This book focuses on one of the most contentious areas of English and Welsh poor law history: the exercise of petty tyranny by officials on the workhouse poor. The book examines the period from the late-eighteenth-century crisis of the Old Poor Law, through the adoption of the New Poor Law reform in 1834, the loosening of the ‘principles of 1834’ in the 1890s, and on past the early-twentieth-century Liberal reforms, to the eve of World War I. This long chronological sweep thus examines the Old and New Poor Laws together as experienced by generations of pauper inmates.
For the first time the notion of ‘tyranny’ and its various typologies within the historical workhouse estate is set out clearly and tested against archival evidence of neglect, beatings, refusal to supply adequate relief, the denial of medical aid, and much more.
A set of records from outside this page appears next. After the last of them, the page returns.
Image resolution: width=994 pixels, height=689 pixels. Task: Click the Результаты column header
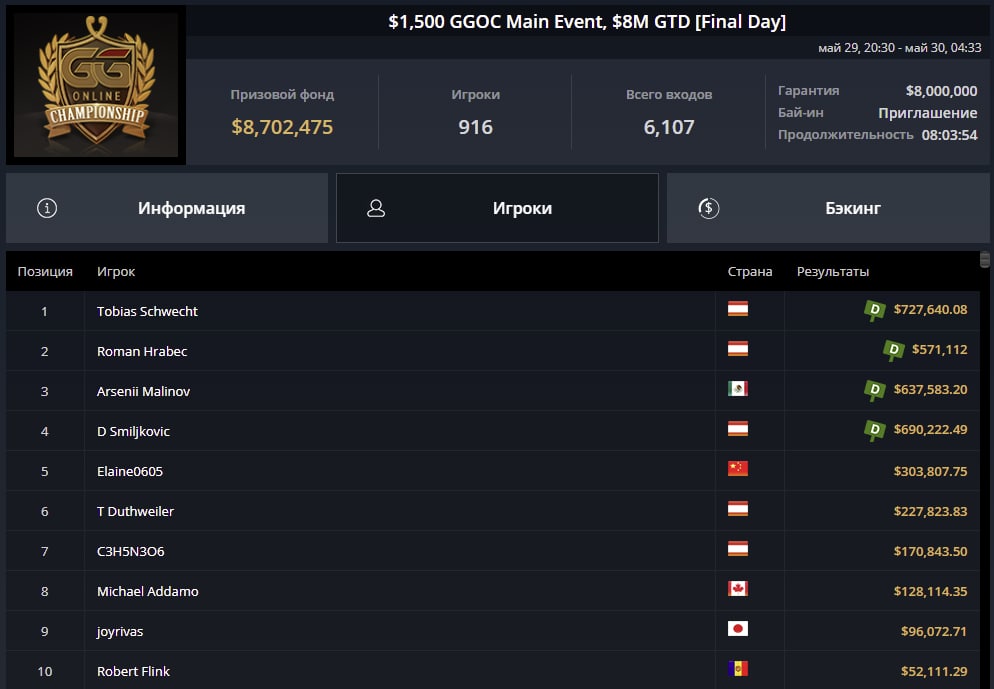click(x=832, y=271)
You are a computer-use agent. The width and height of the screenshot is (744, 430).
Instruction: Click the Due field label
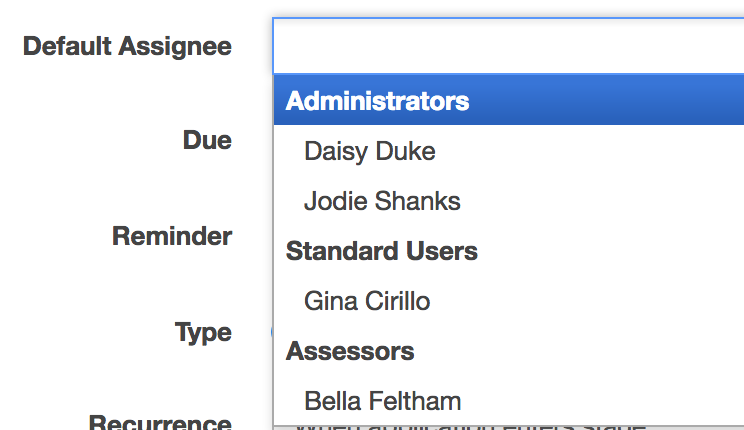coord(207,140)
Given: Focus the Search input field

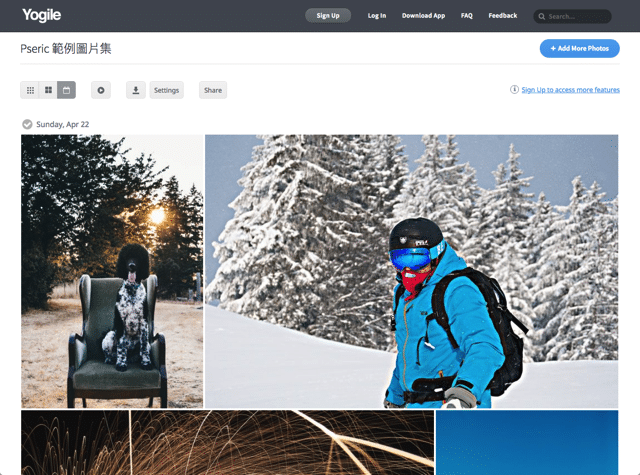Looking at the screenshot, I should pyautogui.click(x=577, y=16).
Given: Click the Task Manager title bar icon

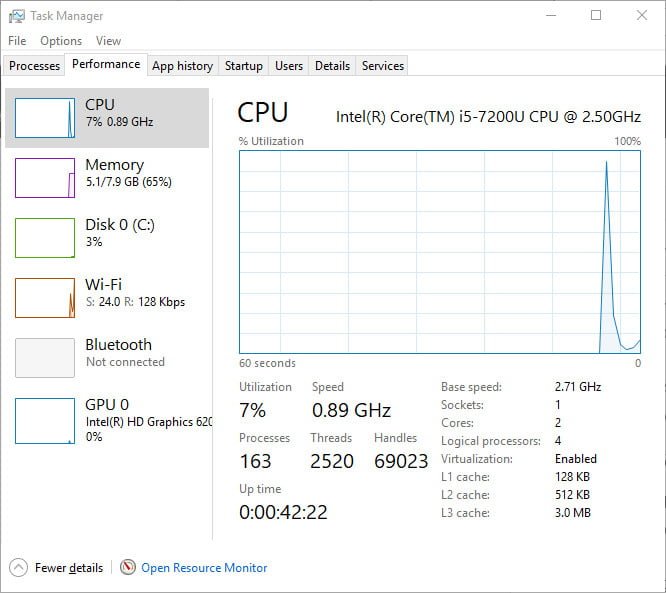Looking at the screenshot, I should 16,16.
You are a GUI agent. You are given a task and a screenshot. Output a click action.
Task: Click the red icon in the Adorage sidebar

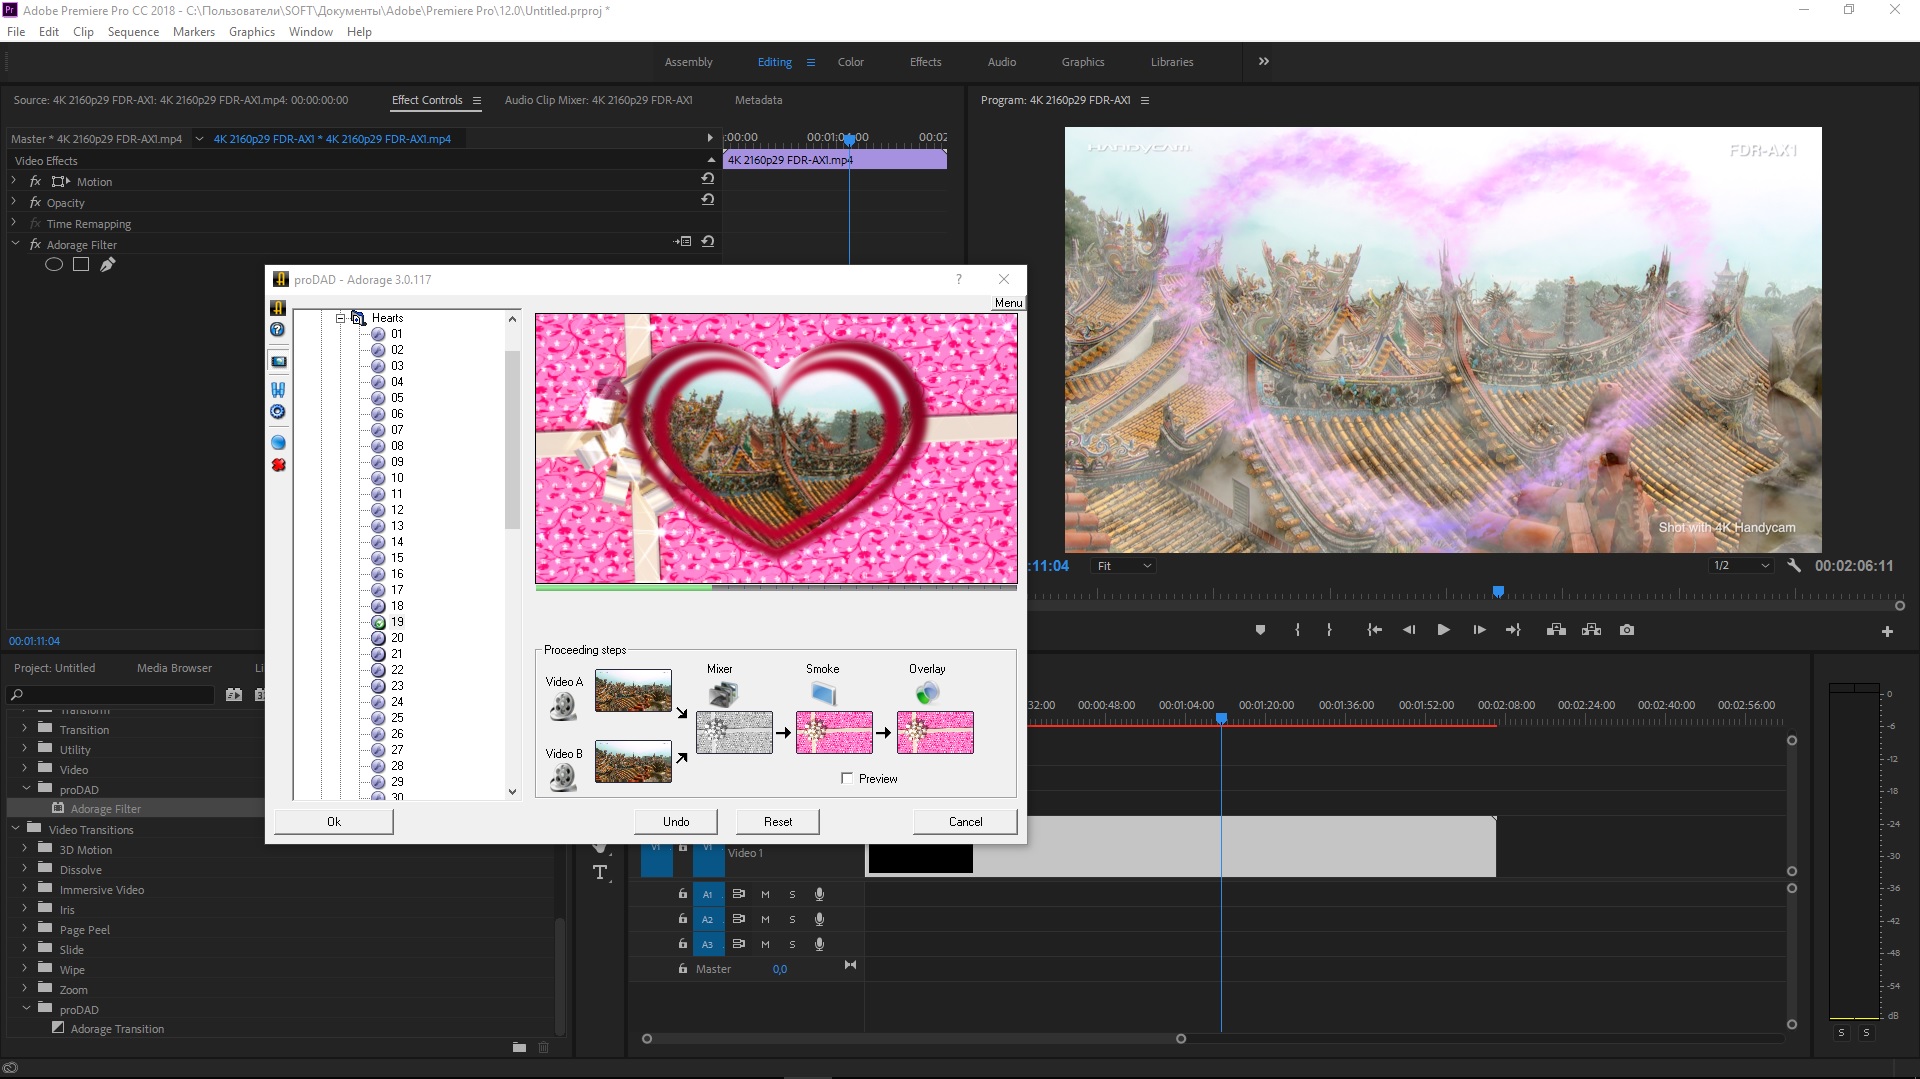pyautogui.click(x=279, y=465)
While other work has centred on discipline and scandal, we instead examine the everyday experience of tyranny in the round – the potential for which was a central part of workhouse life and fed into the common fear and loathing of ‘the House’ – and the ways that it might have been contained and resisted.
The book draws on a wide archival base including pamphlets; diaries, overseers’ accounts and vestry minutes; the records of the central poor law authority; orders and circulars; punishment books; and local, regional and national newspapers. This collective archive contains many thousands of accounts of tyrannical behaviours throughout the whole of England and Wales and across the whole period.